Introduction to survey sampling with R

Why sampling?

In most cases a complete enumeration is not possible, but if done properly, properties of a population can be inferred from a randomly selected sample

General approach

Overall planning of the survey
Define the population of interest
Constructing the sampling frame
Choice of sampling design
Selection of sample
Data collection
Data editing and imputation
Estimation
Dissemination

Sampling error

The fact that not all units go into the inference introduces an uncertainty about the estimates which we call sampling error
The sampling error is a consequence of the fact that we would get (slightly) different results if we could repeatedly draw new samples
Given a sampling design the sampling error will generally be lower if the units in the population are alike (low variance) or the sample size is bigger
Note: For the same sample size the sampling error will be smaller if a suitable design is chosen

Simple demonstration of sampling error

# synthetic population
set.seed(236542)
N <- 1000
yi <- rnorm(N, mean=5000, s=1000)

# attributes at population level
mean (yi)

## [1] 4965.94

hist (yi)

# take a sample of size n
n <- 10
s <- sample(1:length(yi), n, replace = FALSE)

# mean of sample
mean(yi[s])

## [1] 4729.023

mean(yi)

## [1] 4965.94

# repeat sampling K times
K <- 1000
mu_hat <- numeric(K)

for (i in 1:K){
  s <- sample(1:length(yi), n, replace = FALSE)
  mu_hat[i] <- mean(yi[s])
}

mean(mu_hat)

## [1] 4964.755

# sampling distribution
hist(mu_hat)

Playing with population variance and sample size…

Representativity

Representativity is not dependent upon the sample size
For a sample to be representative, all units must have the possibility to be in the sample (inclusion probability > 0)
The intuitive meaning of a representative sample normally is that has a certain size, but also that the marginal properties of the sample resemble those of the population
- Certain procedures exist that makes a balanced sample in exactly this meaning
- A balanced sample is also said to be well spread and actual measures for this have been constructed (see eg. Grafström and Tillé)
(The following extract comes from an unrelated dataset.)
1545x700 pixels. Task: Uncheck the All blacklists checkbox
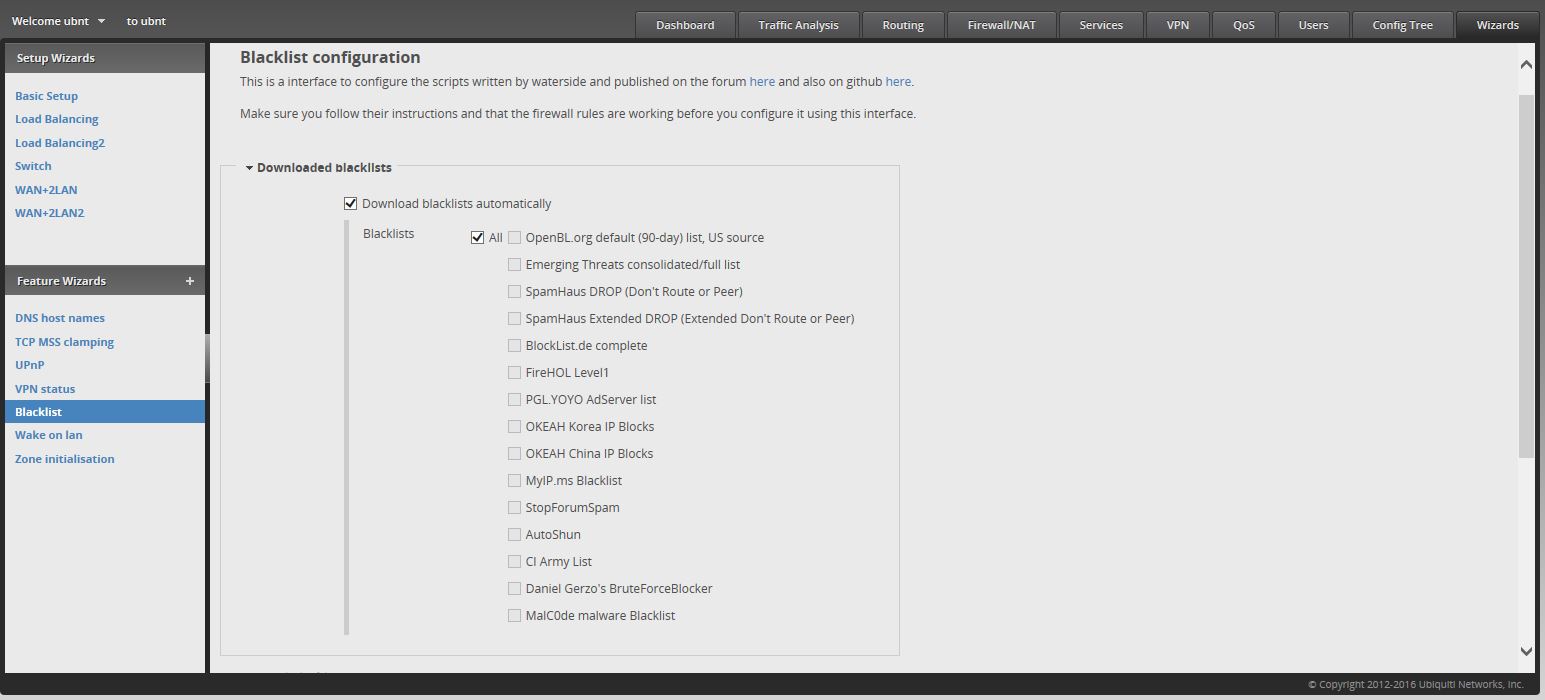click(x=477, y=238)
SRS: Simple random sampling

SRS is one of the fundamental building block
Assume a population of size \(N\) and that a sampling frame (a list of units) is available
Randomly select \(n\) out of \(N\) units without replacement
The implied inclusion probability is \(\pi = n/N\)
Note: This is equivalent to considering the \(C(N,n)\) possible \(n\)-subsets and randomly select one of these as the sample!

SRS and the HT-estimator

Assume a population with \(N\) units and that the units have some quantitative attribute \(y\)
We seek to estimate the total sum of this attribute over the entire population: \[ \tau_y = \sum _{j=1}^N y_j\]
For this purpose we draw a sample of size \(n\) by simple random sampling (SRS)
The inclusion probability \(\pi\) for each unit is \(n/N\)
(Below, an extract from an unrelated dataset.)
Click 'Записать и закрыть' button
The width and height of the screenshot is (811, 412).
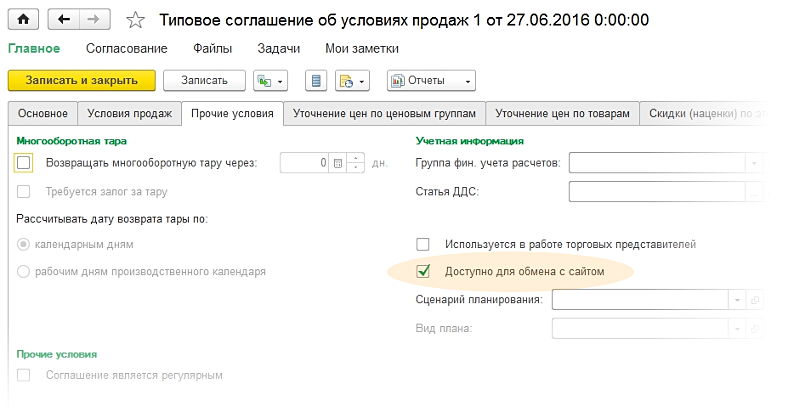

We can now estimate \(\tau_y\) by applying the Horvitz-Thomson estimator
Every single observation from the sample is weighted by the inverse of the inclusion probability: \[\hat{\tau}_y = \sum_{j=1}^n \frac{N}{n}y_j\]

The variance of \(\hat{\tau}_y\) is given by \[ V(\hat{\tau}_y) = N^2 (1-\frac{n}{N}) \frac{\hat{s}^2}{n} \] where \(\hat{s}^2\) is an estimate for the variance of \(y\) in the population \(V(y) = \sigma^2\)
The factor \((1-n/N)\) is the finite population correction — this quantity can be ignored when the sampling fraction \(n/N\) is very small
We normally estimate \(s\) from the sample by the standard deviation \[ s = \sqrt{\frac{1}{n-1}\sum_{j=1}^{n}(y_i - \bar{y})^2} \]

Normally we are more interested in the square root of the variance of the estimate — this quantity is called the standard error
The standard error is conveniently measured on the same scale as the estimate
We can also calculate the coefficient of variation (or relative standard error) \[ CV(\hat{\tau}) = \frac{s_\hat{\tau}}{\hat{\tau}} \]

Note: If instead we wanted to estimate the mean \(\mu\) of \(y\) in the population then we simply divide by the population size \(N\) which yields \[ \hat{\mu}_y = \frac{1}{N} \hat{\tau}_y = \sum_{i=1}^n \frac{1}{n}y_i \] This is simply the sample mean
Consequently the variance for the estimated mean can be found as \[ V(\hat{\mu}_y) = V(\frac{1}{N}\hat{\tau}_y) = \frac{1}{N^2}V(\hat{\tau}_y) = (1-\frac{n}{N}) \frac{\hat{s}^2}{n} \]
Note that \(CV(\hat{\tau}) = CV (\hat{\mu}_y)\)

Application of the HT-estimator in R

Example from Cochran (pp. 27-28)

We start by entering the data, which can be done in any number of ways

yi <- c(rep(42,23), rep(41,4), 36, 32, 29, rep(27,2), 23, 19, rep(16,2), 
        rep(15,2), 14, 11, 10, 9, 7, rep(6,3), rep(5,2), 4, 3)

We also need to declare \(N\) and \(n\): The former is hard coded while the latter is derived from the \(y_i\)’s

N <- 676
(n <- length(yi))

## [1] 50

hist(yi, breaks=seq(0,42,2))

An estimate for the total number of votes is calculated as \(\hat{Y} = N\frac{\sum y_i}{n}\):

(Yhat <- N * sum(yi) / n)

## [1] 19887.92

The 80 pct. confidence limits can be calculated by hand as follows

Yhat + c(-1,1) * qnorm(0.9) * N * sd(yi) * sqrt(1-n/N) / sqrt(n)

## [1] 18103.84 21672.00

This corresponds to the way the calculations are presented in Cochran…

An easier approach is to use the survey package written by Thomas Lumley (@tslumley)

library(survey)

In order to use survey data has to be in a data frame

sample.data <- data.frame(i=1:n, y=yi, N=N)
head(sample.data, n=5)

##   i  y   N
## 1 1 42 676
## 2 2 42 676
## 3 3 42 676
## 4 4 42 676
## 5 5 42 676

We now create a survey object using the function svydesign
The object is created by describing the survey design and point to the data
In our case the function requires a minimal number of argument since the design is very simple

srs.design <- svydesign(id=~1,
                        fpc=~N,
                        data=sample.data)

There is a summary method for the class of survey objects

summary(srs.design)

## Independent Sampling design
## svydesign(id = ~1, fpc = ~N, data = sample.data)
## Probabilities:
##    Min. 1st Qu.  Median    Mean 3rd Qu.    Max. 
## 0.07396 0.07396 0.07396 0.07396 0.07396 0.07396 
## Population size (PSUs): 676 
## Data variables:
## [1] "i" "y" "N"

This is very useful with more complicated designs

You can now estimate the total \(\hat{Y}\) in a very simple way – notice that the standard error is automatically reported as well

(Yhat <- svytotal(~y, srs.design))

##   total     SE
## y 19888 1392.1

The requested confidence limits can be derived using the standard error, but it is more convenient to use the function made specifically for this purpose

confint(Yhat, level=0.80)

##       10 %  90 %
## y 18103.84 21672